Circuit Breaker
Principle
The Circuit Breaker is a service protection mechanism designed to prevent the continuous consumption of system resources and avoid cascading failures when calls to downstream services fail.
The core idea is similar to an electrical fuse:
- When downstream services fail frequently, the circuit breaker "trips the circuit" (rejects requests) to prevent system resources from being exhausted.
- After a period of time, the circuit breaker enters a half-open state, allowing a few test requests to pass through.

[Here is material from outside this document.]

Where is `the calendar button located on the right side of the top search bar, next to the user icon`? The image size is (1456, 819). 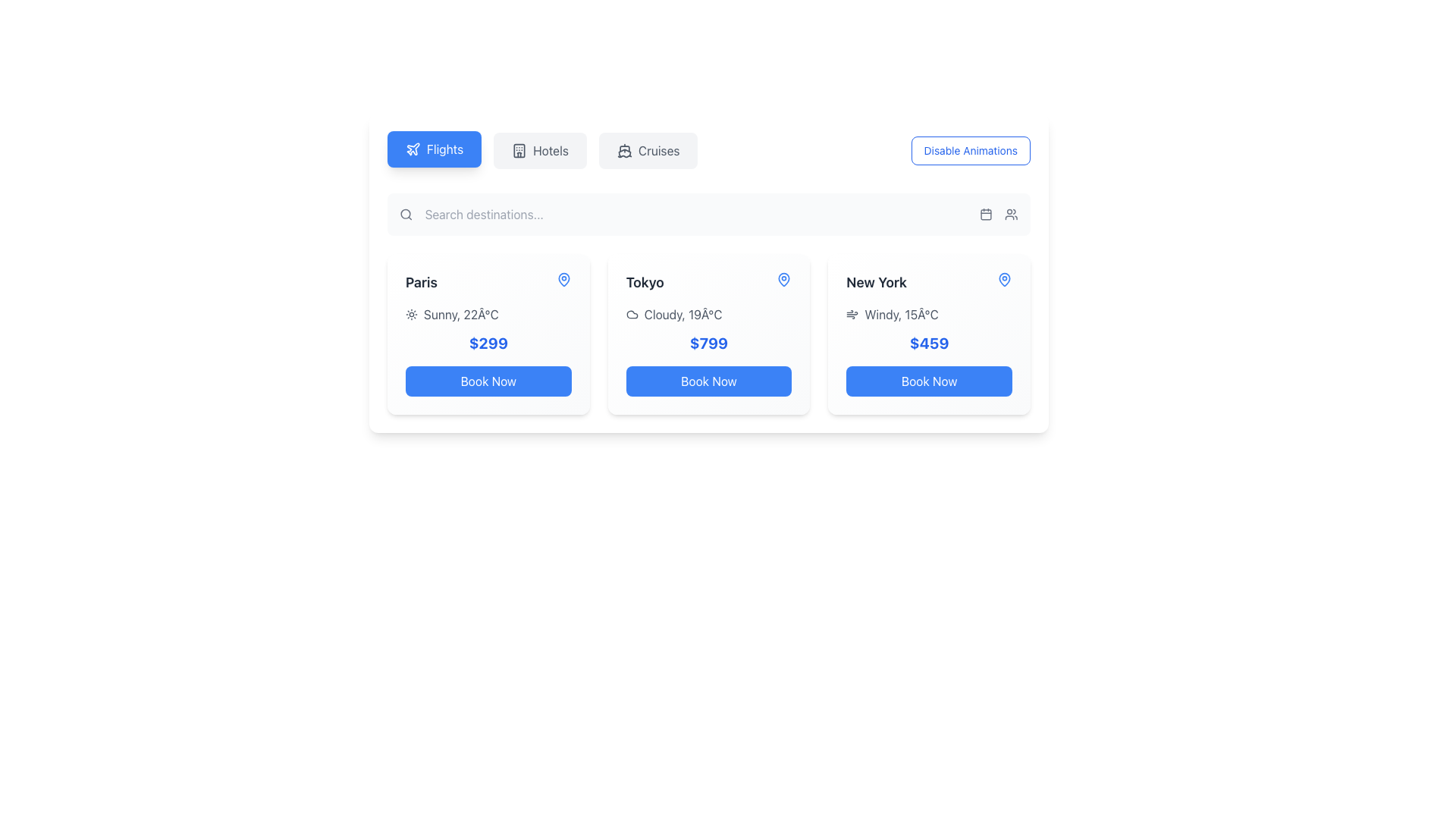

If the service recovers, it "closes the circuit" and resumes normal operation.
This approach:
- Prevents cascading failures
- Fails fast to protect upstream resources
- Enables automatic recovery, improving system availability
State Machine Mechanism
The circuit breaker primarily has three states:
┌──────────┐ Error rate too high ┌──────────┐
│ │ ──────────────────────────────────▶ │ │
│ Closed │ │ Open │
│ (Closed) │ ◀────────────────────────────────── │ (Open) │
└──────────┘ Service recovered └──────────┘
│ ▲
│ │
│ Probe requests successful │
▼ │
┌───────────────┐ │
│ Half-Open │ ─────────────────────────────────┘
│ (Half-Open) │
└───────────────┘
- Closed: Normal state, allows all requests, tracks success rate
- Open: Rejects most requests, only occasionally allows test requests
- Half-Open: Allows a small number of probe requests; returns to Closed state if success rate recovers
Implementation Mechanism
This implementation uses the SRE adaptive circuit breaking algorithm with the following mechanisms:
-
Sliding Window Statistics (Rolling Window)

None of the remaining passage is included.